• What needs to be done
Set out exactly every line of the entries below, starting at the line that holds "Select liquid value 0.000" and stopping after the line that holds "The image size is (730, 362).".

··· Records ···

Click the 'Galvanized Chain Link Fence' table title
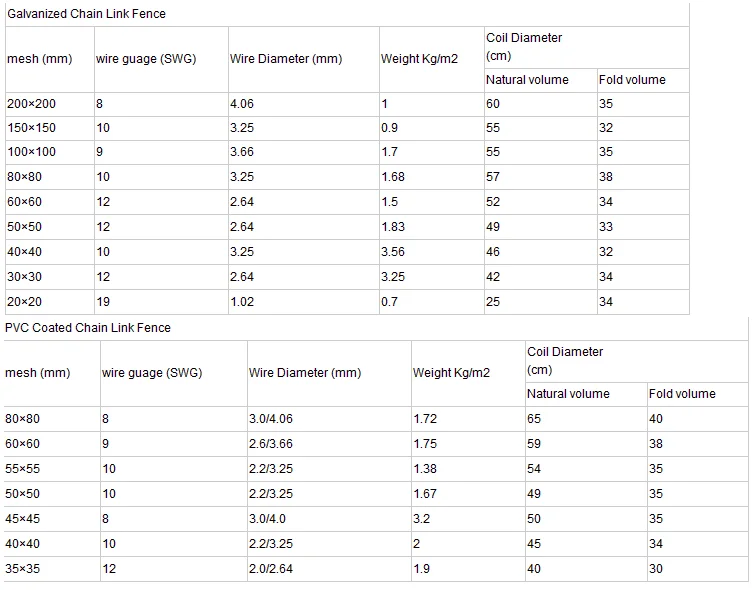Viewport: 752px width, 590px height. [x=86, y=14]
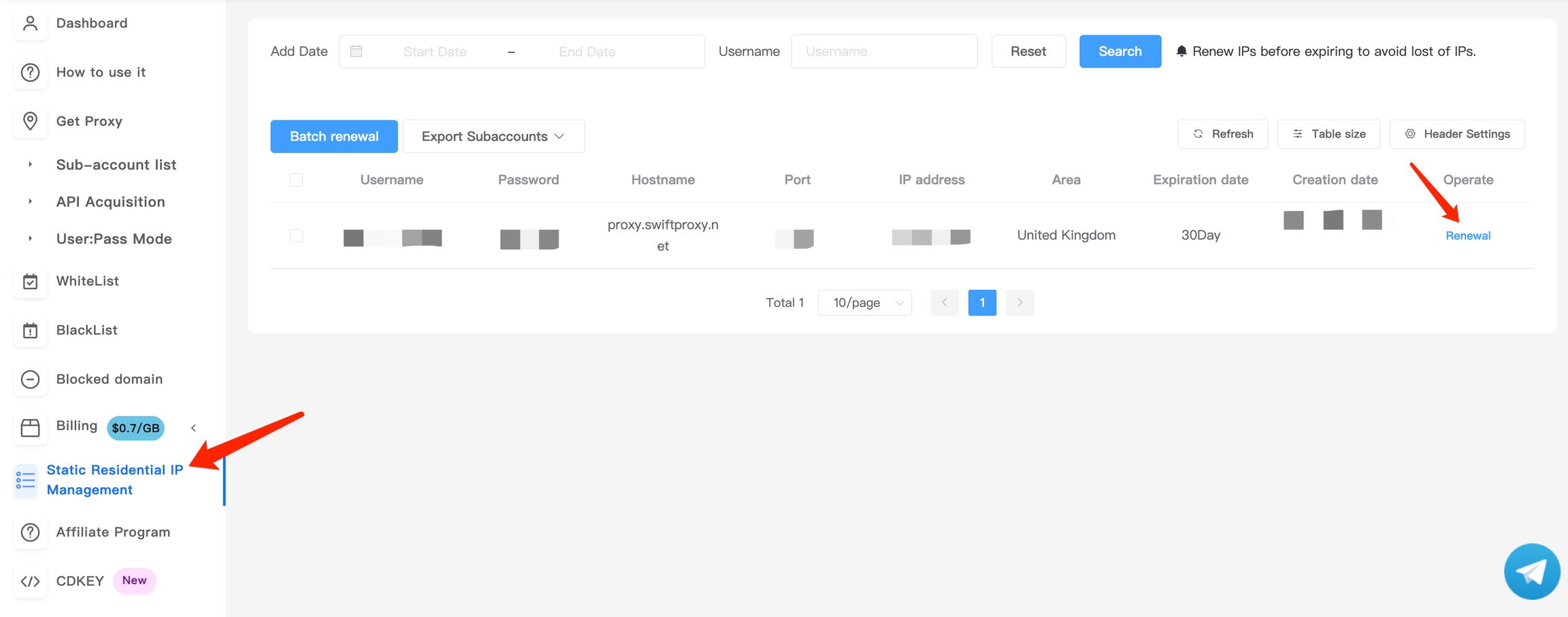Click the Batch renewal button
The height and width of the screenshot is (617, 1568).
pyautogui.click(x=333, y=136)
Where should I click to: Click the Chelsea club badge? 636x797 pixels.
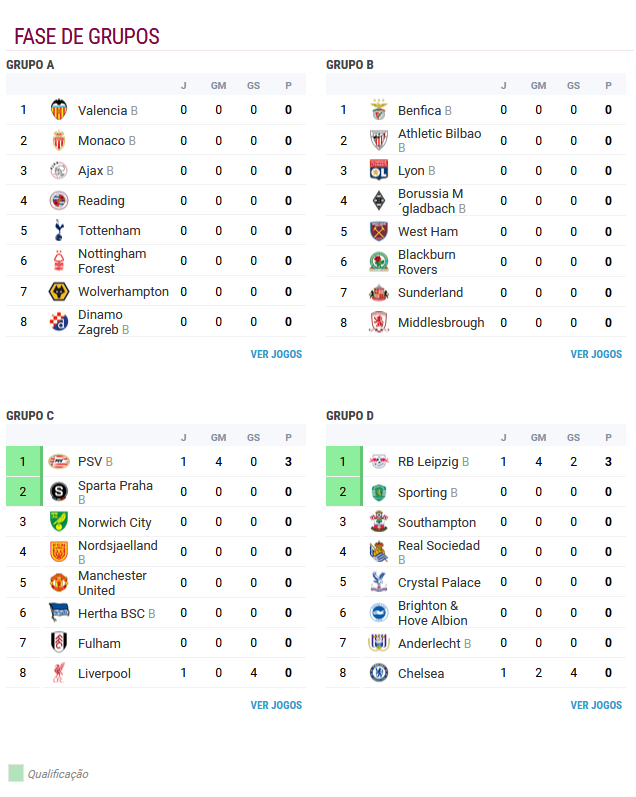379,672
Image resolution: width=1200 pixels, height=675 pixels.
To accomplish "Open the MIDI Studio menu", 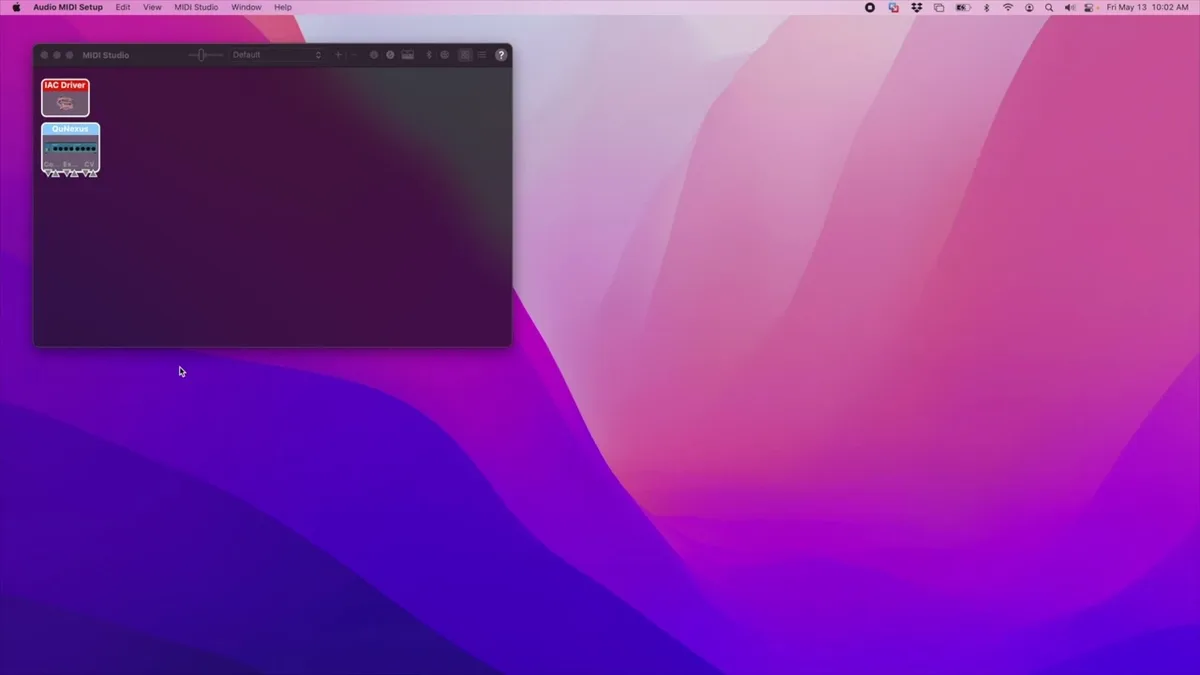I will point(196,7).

···
··· Records ···

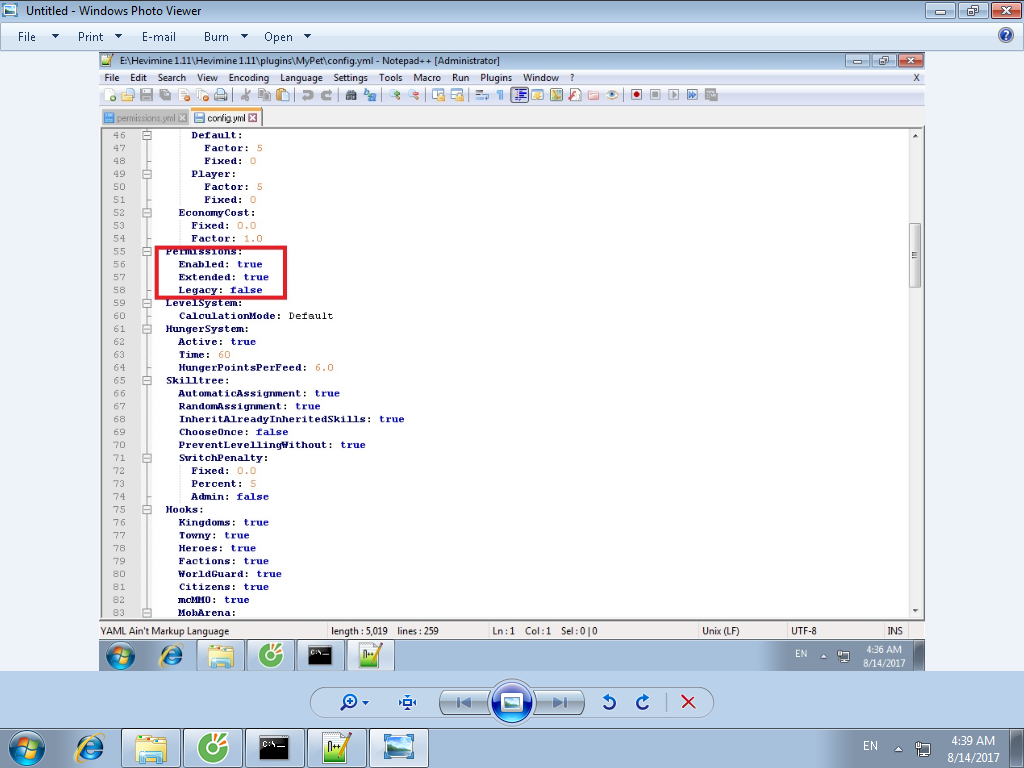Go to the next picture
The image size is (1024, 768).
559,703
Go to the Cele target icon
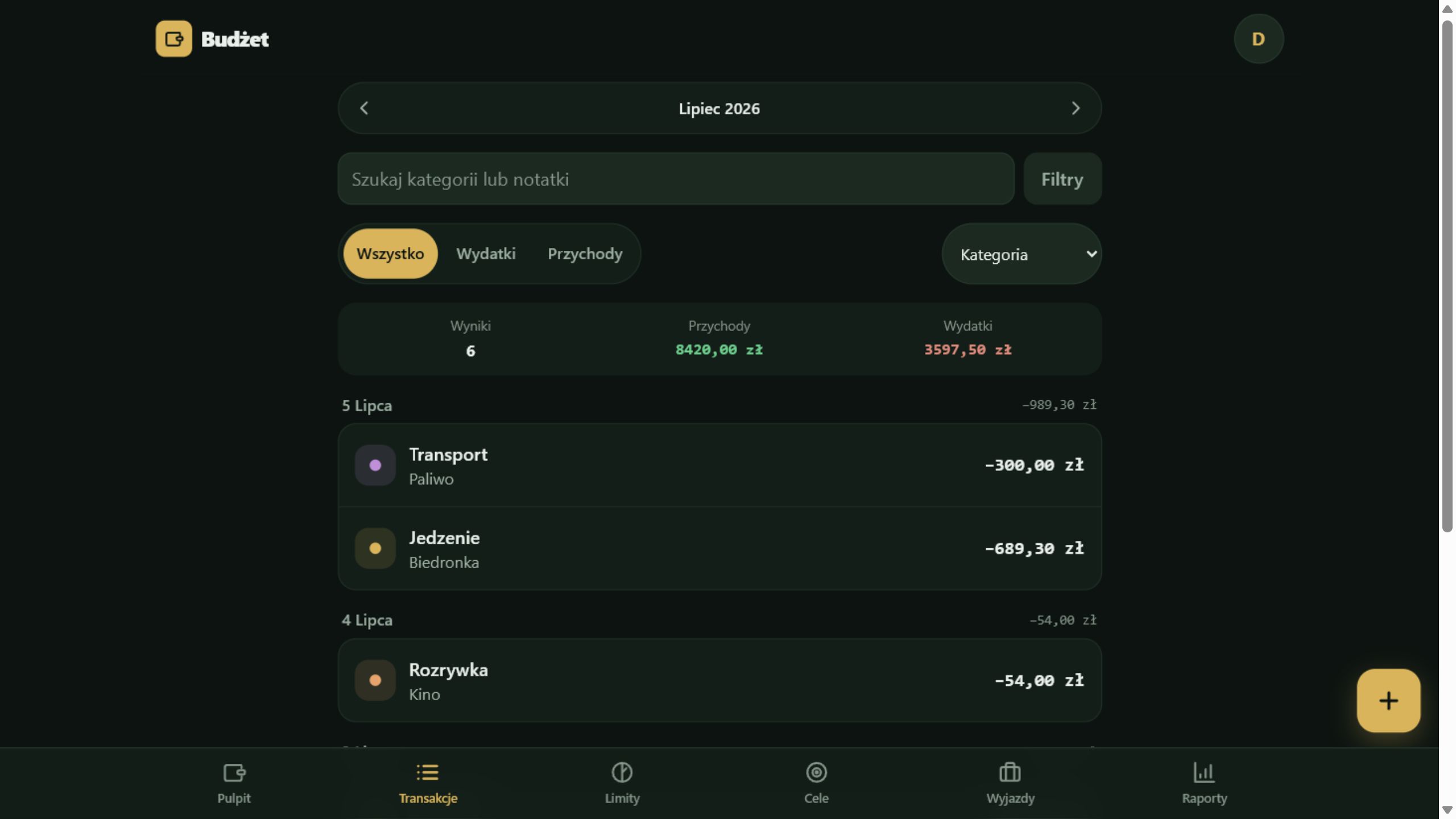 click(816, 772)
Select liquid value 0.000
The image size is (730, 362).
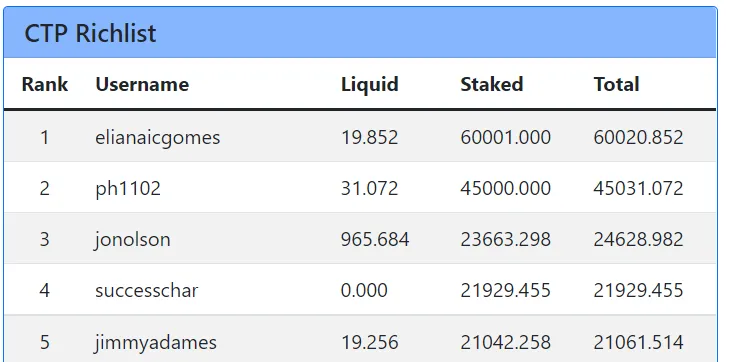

···

• Exercise result
Select liquid value 0.000
The image size is (730, 362).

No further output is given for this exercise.